One of the largest political rallies ever held in the state of New Jersey took place in Wildwood on Saturday. Between 80,000 and 100,000 people are reported to have shown up for Donald Trump’s rally. Whatever one may think of Donald Trump, the sky-high attendance at his rally in this blue state enclave is a sure sign that average Americans are fed up with the Biden administration and with the Beltway Bolsheviks who advise and support him.
A week earlier, while attending a family reunion, two of my nephews—one in his mid-thirties, the other just over 40—stunned me with their vehement rejections of the Pro-Palestinian campus upheavals. Until then, I had assumed that they leaned to the political left. Perhaps they do, but what gladdened my heart was that both men possess the intellectual equipment necessary to take a hard look at a certain cause or situation, weigh what they see and hear, and change their minds.
Both the rally and my conversations with my nephews raised some questions. Corporate media, along with many of our so-called elites in academia and the culture, often brand supporters of Donald Trump and the political right generally as either Nazis or deluded populists and reactionaries, a “basket of deplorables” who will destroy American democracy if given the chance. But what if a greater force is in play with these voters? Putting aside all the loaded and often misleading political labels of our day—progressive, liberal, conservative—is it possible that voters are really just looking for some old-fashioned sound judgment from their leaders?
In his slim 2019 book, Reclaiming Common Sense: Finding Truth in a Post-Truth World, Robert Curry begins by pointing out that today’s “war on moral common sense has reached new heights of absurdity” and that “political correctness is quite simply a war on common sense.” To make his case, he gives a few examples, such as the insistence by academic elites and government officials that gender identity trumps biological reality. Most of us could easily cite other irrational theories and doctrines so prevalent these days, like the climate change agenda. The government which can’t manage a budget or forge a coherent foreign policy is going to take charge of the global climate? Common sense dictates otherwise.

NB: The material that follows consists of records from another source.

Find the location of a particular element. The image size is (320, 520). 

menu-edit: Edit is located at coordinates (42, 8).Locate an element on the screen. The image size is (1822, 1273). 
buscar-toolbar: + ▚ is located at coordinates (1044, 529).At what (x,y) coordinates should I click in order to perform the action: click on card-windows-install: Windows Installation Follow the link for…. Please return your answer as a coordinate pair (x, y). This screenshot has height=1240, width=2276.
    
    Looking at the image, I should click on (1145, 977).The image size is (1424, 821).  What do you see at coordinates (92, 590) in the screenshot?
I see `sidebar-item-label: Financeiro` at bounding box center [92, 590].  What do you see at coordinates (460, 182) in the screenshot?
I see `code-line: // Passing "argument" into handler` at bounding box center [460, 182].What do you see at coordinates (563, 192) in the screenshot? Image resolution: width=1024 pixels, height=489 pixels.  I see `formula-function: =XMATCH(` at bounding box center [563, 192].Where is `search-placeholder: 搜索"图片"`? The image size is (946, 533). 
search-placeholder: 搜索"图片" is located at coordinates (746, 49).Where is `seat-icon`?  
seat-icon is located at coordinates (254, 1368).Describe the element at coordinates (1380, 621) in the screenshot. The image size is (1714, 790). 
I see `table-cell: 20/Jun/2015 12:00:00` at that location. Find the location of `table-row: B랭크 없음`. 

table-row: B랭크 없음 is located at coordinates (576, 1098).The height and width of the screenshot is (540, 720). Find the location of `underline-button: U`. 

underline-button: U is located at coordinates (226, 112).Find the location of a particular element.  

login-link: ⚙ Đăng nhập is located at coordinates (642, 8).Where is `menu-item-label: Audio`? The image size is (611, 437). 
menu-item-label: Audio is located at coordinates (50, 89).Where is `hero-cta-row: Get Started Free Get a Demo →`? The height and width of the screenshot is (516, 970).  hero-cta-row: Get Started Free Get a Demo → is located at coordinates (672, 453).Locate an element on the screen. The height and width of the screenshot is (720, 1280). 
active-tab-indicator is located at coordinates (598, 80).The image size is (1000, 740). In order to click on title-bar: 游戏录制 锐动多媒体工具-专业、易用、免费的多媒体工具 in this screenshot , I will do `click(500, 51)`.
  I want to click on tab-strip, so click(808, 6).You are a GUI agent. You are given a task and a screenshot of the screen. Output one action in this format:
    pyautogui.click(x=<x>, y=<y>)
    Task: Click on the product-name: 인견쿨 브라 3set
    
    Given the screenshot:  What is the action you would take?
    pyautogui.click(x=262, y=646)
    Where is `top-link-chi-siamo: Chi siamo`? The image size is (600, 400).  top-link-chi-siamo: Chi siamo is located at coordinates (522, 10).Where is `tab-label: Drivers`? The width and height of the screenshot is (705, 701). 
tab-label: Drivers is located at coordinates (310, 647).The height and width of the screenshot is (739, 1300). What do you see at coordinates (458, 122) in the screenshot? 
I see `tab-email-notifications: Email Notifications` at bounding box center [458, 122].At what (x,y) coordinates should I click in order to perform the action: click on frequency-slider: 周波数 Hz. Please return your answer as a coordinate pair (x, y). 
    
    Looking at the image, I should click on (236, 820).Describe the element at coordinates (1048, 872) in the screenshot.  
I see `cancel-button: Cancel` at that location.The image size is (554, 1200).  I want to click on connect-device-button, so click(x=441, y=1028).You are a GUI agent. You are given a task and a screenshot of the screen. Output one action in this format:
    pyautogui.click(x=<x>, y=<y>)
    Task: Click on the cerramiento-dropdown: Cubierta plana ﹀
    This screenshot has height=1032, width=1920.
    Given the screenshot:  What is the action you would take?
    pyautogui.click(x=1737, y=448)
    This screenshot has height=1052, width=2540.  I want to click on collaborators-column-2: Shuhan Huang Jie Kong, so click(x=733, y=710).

Curry writes that throughout most of the 19th century “the philosophy that young Americans learned in college was common-sense realism, a philosophy that was ‘virtually the official creed of the American Republic,’ in the words of the great American historian Arthur Herman.” According to Herman, “the power of common judgment belongs to everyone, rich or poor, educated or uneducated; indeed, we exercise it every day in hundreds of ways.” Some things, Herman adds, “like the existence of the real world and basic moral truths,” don’t require proof of their validity or existence. “These things are … self-evident, meaning they are ‘no sooner understood than they are believed’ because they ‘carry the light of truth itself.’”
As Curry demonstrates the war against this American credo and practice of common sense realism goes back to the 19th century, to movements like Romanticism and Marxism. Today, however, these attacks have grown more vicious as they have become an open, “war by the elites on the common people.” One of their primary weapons is the movement away from what Curry calls “linguistic realism,” in which the meanings of words are twisted and transformed, so they can then be used as cudgels against those of us they prefer to consider backward and ignorant. An objection to some current intellectual fad becomes “hate speech,” “diversity” often means no whites or Asians need apply, “equity of outcomes” replaces “equality of opportunity,” and so on.
A large majority of Americans, I suspect, look on these and other aspects of woke philosophies with a disbelief tinctured with ridicule. Common sense tells them that spending more than they take in will sooner or later end in disaster. Common sense and nature tell them that the baby born with XY chromosomes is male. Common sense dictates that they should judge human beings by their talents and virtues, not by the color of their skin. Common sense proclaims the family and not the state as the cornerstone of a free society.
Common sense is what tells most of us that 2+2=4, that rain will wet us and fire will burn, and that—as P.J. O’Rourke once wrote—“giving money and power to government is like giving whiskey and car keys to teenage boys.”
The real battle being fought in America today is not between the right and the left. It is a battle between common sense and nonsense. And if that whopping big crowd at the Wildwood rally is any indication, the common-sense crew is making its voice heard loud and clear.